▶ [GIVEN INFORMATION]
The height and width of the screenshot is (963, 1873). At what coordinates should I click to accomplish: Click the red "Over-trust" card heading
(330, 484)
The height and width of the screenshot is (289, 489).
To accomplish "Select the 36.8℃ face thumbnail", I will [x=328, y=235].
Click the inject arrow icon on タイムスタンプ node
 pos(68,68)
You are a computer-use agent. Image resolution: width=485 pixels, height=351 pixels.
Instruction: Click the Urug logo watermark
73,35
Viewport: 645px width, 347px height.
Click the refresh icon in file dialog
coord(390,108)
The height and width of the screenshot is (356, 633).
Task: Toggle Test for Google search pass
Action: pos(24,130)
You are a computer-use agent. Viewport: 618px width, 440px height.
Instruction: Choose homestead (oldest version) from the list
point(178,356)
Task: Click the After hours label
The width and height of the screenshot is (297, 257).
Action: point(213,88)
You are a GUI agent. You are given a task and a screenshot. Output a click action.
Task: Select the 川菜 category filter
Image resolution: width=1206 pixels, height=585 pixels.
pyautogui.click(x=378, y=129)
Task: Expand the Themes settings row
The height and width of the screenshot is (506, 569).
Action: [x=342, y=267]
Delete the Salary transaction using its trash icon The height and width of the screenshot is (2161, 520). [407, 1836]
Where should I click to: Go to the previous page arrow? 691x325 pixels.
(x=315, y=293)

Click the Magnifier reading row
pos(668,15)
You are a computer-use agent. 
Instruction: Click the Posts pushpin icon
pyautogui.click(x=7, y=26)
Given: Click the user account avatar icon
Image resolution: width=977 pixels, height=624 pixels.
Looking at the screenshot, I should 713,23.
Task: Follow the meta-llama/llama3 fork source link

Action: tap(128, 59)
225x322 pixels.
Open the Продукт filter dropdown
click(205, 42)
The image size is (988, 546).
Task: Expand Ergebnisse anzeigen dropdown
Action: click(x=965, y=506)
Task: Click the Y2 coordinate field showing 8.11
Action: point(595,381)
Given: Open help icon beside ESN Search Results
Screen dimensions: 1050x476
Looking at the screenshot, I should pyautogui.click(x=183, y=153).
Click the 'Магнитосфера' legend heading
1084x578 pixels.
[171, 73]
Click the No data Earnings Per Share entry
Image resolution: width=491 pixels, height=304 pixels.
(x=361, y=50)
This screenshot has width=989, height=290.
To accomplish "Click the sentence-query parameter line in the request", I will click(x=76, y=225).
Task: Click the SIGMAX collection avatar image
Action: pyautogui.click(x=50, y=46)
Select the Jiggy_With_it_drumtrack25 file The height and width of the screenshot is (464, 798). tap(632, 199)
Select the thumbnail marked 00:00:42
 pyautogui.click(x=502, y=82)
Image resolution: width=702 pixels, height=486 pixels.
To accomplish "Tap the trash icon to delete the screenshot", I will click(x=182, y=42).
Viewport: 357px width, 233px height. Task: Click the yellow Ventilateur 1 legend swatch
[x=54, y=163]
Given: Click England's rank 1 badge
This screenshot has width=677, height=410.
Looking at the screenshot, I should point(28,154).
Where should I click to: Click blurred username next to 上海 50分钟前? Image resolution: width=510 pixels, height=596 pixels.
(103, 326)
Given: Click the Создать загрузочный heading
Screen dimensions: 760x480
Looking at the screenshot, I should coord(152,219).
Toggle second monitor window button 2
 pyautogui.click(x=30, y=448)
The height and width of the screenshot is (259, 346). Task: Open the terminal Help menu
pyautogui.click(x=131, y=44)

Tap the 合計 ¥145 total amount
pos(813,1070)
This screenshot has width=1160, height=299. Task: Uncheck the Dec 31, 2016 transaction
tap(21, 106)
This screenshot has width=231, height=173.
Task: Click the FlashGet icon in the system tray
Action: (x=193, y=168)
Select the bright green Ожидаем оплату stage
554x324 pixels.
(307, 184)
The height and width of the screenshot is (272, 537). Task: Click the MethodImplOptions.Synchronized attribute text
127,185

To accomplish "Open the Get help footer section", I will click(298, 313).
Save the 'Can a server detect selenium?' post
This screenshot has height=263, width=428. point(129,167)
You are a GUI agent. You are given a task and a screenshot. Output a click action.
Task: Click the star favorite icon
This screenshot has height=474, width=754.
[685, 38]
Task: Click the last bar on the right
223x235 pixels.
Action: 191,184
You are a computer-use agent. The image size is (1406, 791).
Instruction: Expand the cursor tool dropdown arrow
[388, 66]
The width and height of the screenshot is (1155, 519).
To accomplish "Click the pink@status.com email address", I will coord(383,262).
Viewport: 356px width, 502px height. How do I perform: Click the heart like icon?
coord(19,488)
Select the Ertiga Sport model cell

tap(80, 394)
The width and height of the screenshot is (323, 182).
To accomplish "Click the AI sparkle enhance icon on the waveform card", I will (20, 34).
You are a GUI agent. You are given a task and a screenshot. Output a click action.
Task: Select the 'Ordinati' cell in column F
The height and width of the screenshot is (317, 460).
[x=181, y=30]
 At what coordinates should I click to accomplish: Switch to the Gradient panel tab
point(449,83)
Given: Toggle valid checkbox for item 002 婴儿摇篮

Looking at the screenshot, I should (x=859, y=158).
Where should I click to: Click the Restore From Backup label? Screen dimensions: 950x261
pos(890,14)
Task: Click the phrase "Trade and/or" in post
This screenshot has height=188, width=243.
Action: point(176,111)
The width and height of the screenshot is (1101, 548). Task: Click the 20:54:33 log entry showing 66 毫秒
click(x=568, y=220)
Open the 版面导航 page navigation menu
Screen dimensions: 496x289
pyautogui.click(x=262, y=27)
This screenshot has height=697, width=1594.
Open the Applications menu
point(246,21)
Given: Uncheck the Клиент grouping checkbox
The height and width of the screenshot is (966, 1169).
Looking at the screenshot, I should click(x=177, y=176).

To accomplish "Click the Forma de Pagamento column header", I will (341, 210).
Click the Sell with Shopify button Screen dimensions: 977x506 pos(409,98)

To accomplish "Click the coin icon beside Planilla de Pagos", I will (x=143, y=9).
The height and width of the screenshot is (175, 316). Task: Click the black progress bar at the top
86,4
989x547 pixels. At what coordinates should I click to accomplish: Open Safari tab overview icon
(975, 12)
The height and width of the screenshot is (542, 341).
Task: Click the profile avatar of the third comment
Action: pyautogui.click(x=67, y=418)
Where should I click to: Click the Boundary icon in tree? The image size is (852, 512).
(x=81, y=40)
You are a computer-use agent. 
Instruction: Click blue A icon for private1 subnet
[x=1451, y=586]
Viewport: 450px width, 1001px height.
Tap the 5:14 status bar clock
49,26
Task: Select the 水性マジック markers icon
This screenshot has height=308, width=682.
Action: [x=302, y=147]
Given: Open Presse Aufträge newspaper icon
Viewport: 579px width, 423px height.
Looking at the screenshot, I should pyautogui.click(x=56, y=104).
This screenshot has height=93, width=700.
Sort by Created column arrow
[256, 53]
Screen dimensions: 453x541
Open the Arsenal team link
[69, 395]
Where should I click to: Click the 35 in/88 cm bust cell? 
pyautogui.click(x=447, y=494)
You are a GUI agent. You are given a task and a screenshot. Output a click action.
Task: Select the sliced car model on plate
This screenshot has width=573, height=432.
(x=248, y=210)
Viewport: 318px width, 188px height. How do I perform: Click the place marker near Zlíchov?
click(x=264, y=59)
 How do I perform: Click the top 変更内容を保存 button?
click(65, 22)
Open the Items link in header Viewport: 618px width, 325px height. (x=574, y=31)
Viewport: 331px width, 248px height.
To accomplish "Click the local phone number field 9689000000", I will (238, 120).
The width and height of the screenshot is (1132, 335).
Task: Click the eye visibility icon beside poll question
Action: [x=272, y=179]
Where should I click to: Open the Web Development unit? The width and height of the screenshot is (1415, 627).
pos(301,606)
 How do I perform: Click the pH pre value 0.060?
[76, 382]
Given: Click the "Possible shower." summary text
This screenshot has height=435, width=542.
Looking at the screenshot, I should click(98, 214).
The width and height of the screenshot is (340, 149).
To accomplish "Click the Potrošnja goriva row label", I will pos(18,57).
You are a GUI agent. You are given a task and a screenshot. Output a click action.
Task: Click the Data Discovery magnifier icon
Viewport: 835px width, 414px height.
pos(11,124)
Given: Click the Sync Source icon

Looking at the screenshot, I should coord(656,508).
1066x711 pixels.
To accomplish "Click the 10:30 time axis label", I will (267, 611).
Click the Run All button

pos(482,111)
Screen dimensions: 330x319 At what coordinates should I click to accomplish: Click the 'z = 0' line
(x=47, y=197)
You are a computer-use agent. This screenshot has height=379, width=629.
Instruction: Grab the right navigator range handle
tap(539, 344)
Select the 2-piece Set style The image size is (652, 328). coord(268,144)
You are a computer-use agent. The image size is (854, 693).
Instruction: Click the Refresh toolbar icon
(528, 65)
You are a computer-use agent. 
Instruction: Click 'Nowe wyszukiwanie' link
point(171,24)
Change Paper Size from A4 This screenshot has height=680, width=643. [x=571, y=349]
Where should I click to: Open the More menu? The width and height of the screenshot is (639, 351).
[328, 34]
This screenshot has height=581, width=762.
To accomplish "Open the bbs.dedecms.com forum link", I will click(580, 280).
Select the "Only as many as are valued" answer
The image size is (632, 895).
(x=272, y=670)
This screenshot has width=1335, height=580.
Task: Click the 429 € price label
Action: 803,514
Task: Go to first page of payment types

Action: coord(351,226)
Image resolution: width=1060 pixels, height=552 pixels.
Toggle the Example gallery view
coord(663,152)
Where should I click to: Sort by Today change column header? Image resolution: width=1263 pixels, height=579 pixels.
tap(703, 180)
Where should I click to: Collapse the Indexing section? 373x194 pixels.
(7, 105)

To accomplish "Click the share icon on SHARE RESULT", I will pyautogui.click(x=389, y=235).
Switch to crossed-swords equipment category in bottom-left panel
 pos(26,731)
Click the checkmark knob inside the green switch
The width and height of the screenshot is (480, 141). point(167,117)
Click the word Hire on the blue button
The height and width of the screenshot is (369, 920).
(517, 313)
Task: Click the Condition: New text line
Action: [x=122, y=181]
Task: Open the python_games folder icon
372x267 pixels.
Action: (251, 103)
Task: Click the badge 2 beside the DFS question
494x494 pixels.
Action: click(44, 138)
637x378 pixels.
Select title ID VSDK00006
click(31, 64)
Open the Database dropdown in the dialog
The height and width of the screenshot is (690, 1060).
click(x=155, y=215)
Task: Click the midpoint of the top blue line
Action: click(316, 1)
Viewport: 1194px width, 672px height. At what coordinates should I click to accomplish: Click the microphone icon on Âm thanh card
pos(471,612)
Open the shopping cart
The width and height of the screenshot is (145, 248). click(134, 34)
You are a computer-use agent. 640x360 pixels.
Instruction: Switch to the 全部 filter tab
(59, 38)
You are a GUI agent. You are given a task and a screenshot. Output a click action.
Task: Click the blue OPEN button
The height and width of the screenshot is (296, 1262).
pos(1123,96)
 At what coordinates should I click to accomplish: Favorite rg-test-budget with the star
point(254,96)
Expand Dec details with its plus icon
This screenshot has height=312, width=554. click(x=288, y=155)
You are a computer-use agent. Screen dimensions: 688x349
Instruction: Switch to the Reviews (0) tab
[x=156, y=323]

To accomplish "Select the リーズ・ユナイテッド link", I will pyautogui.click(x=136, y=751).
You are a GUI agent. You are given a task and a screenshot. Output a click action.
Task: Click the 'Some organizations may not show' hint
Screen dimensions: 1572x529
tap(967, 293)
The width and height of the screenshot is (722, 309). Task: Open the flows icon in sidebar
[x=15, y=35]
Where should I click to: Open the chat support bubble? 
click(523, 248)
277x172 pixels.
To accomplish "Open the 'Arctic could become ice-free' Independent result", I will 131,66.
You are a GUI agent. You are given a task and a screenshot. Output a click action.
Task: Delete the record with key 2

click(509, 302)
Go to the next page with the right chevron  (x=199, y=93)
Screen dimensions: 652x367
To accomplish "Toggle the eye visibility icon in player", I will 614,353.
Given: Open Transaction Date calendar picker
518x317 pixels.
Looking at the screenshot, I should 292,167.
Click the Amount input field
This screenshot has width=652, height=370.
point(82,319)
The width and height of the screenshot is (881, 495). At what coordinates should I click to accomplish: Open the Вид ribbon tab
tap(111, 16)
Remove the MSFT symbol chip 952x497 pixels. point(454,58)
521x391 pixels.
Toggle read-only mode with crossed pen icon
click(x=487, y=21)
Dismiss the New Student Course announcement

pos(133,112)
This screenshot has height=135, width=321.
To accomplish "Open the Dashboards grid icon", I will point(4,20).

▶ [HOW TO COMPLETE THIS TASK] The response should hold exactly the lines starting at the line with "Task: Open the python_games folder icon" and ending at the line with "Task: Click the 'Some", and no other line of the material above.

▶ [EXERCISE RESPONSE]
Task: Open the python_games folder icon
372x267 pixels.
Action: (251, 103)
Task: Click the badge 2 beside the DFS question
494x494 pixels.
Action: click(44, 138)
637x378 pixels.
Select title ID VSDK00006
click(31, 64)
Open the Database dropdown in the dialog
The height and width of the screenshot is (690, 1060).
click(x=155, y=215)
Task: Click the midpoint of the top blue line
Action: click(316, 1)
Viewport: 1194px width, 672px height. At what coordinates should I click to accomplish: Click the microphone icon on Âm thanh card
pos(471,612)
Open the shopping cart
The width and height of the screenshot is (145, 248). click(134, 34)
You are a computer-use agent. 640x360 pixels.
Instruction: Switch to the 全部 filter tab
(59, 38)
You are a GUI agent. You are given a task and a screenshot. Output a click action.
Task: Click the blue OPEN button
The height and width of the screenshot is (296, 1262).
pos(1123,96)
 At what coordinates should I click to accomplish: Favorite rg-test-budget with the star
point(254,96)
Expand Dec details with its plus icon
This screenshot has height=312, width=554. click(x=288, y=155)
You are a computer-use agent. Screen dimensions: 688x349
Instruction: Switch to the Reviews (0) tab
[x=156, y=323]

To accomplish "Select the リーズ・ユナイテッド link", I will pyautogui.click(x=136, y=751).
You are a GUI agent. You are given a task and a screenshot. Output a click action.
Task: Click the 'Some organizations may not show' hint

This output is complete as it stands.